A médica pediu uma punção da medula para confirmar. E lá estava a notícia da recaída (dois anos atrás, direto do túnel do tempo). Aquela falta de ar e o chão dando adeus. Aquele plano de viajar para fazer um curso, aquele plano de continuar surfando, a sensação de fim novamente. Meus planos e minha vida boa já haviam ido embora uma vez. E mais uma vez a leucemia estava ali roubando meus sonhos, meus planos.

Depois do ambulatório havia marcado de encontrar com uma amiga. Mas como sair depois daquilo? Com o mundo caindo e os planos escorrendo pelo ralo (mais uma vez…). Passei a tarde pensando nas coisas e bati o pé no chão. Resolvi que a doença não iria me impedir de encontrar minha amiga no aniversário dela. Comemorar o aniversário dela me tirou de casa.

Peguei o carro e fui sozinho até lá. Passei aquele engarrafamento todo e não resisti. Sabe aquele momento sozinho no carro que você está meio depressivo e toca aquela música que abala as estruturas? Comecei a chorar sozinho no meio do trânsito. E foi aí que lembrei daquela psicóloga que me incentivou a colocar para fora. Comecei a escrever tudo que eu estava sentindo. O aniversário foi ótimo! Rimos, comemos e não me lembro de ter chorado ou pensado em algo ruim lá. Ao chegar em casa entrei no facebook, peguei o texto que havia escrito e resolvi dar a notícia da recaída.
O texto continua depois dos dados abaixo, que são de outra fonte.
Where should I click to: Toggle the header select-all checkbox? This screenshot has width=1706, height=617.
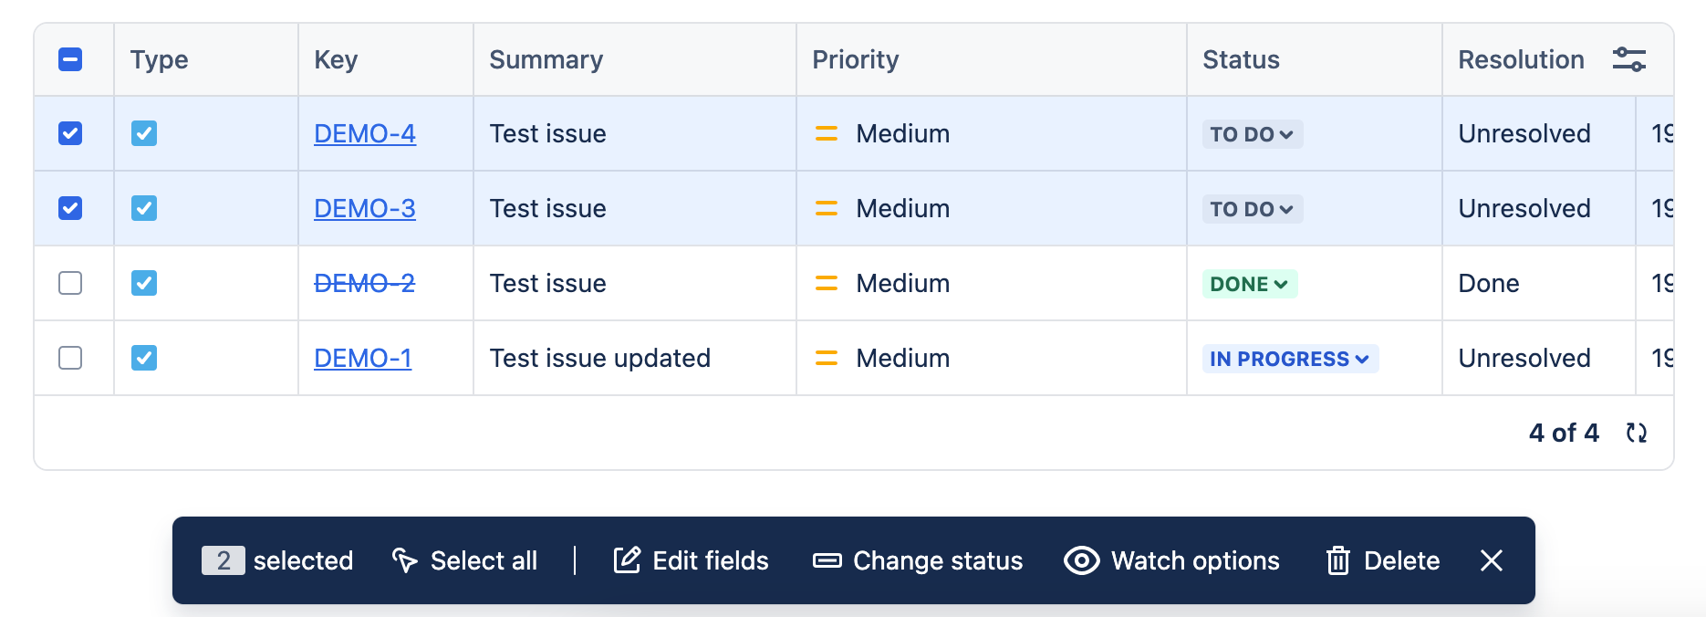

Falei sobre essa perda de sonhos, que estava desanimado por novamente a leucemia empatar minha vida.

Após esse texto (confesso que foi baixo astral), muitos vieram me motivar e dar palavras de apoio e carinho. E essas palavras tiveram um poder absurdo. Acho que foi nesse dia que comecei a dividir meus pensamentos mais íntimos que nunca coloquei para fora com ninguém. E ganhar vários “psicólogos” (leitores, apoiadores) me fez um bem enorme. “Tu te tornas eternamente responsável por aquilo que cativas”. E esse carinho todo vindo de vocês me cativou. Me fez ser mais forte para lutar e sorrir mesmo com a recaída.

Começar a expor meus sentimentos foi um momento muito importante para mim. Não por estar expondo para vocês. Mas porque comecei a expor eles para mim. E aquela fortaleza de gelo começou a entender mais o que se passava lá dentro que nem mesmo eu alcançava as vezes. Acho que fiquei mais confiante em mim, passei a me conhecer melhor. E essa confiança toda começou a me mostrar que havia um caminho naquele túnel escuro com uma luz brilhando no fim. Às vezes eu ficava receoso se realmente havia um caminho. Com o passar do tempo esse receio foi ficando para trás. Passei a ter plena confiança de que a leucemia era passageira. Como um amigo diz “morro de qualquer coisa, até atropelado… mas para a doença não”. E o pensamento passou a ser conduzido com essa confiança.

Me sentia tão perdido que não conseguia me orientar para não pensar besteiras e até em testamento (meu vídeo game e prancha iam para o meu irmão, não tenho muitos bens). Só que ao colocar para fora esses sentimentos presos e receber a resposta de vocês em troca foi como se a cada gesto uma vela radiante surgisse dentro daquele imenso túnel para me guiar até aquela luz no final dele. A escuridão, o medo e a dúvida do que iria acontecer dali em diante passaram a diminuir.

Passei a entender onde eu precisava focar e para onde eu iria. A vida mesmo naquela cama passou a ser mais intensa, apesar de demorar a passar. Ou talvez justamente por demorar a passar e estar tão focado em ficar bem que ela se tornou intensa (confuso? também achei). Cada momento ali dentro passou a se tornar único. Não existia uma rotina, talvez isso também explique a intensidade. A única coisa que era rotina era a nutrição (brincadeira hehe). Talvez por essa intensidade toda nessa vida pacata de paciente tenha cativado alguns de vocês. Me senti cativado em ser forte o bastante para trazer apenas felicidade aos que me cercavam. Foi gratificante demais poder dividir o Sol no fim do túnel com vocês.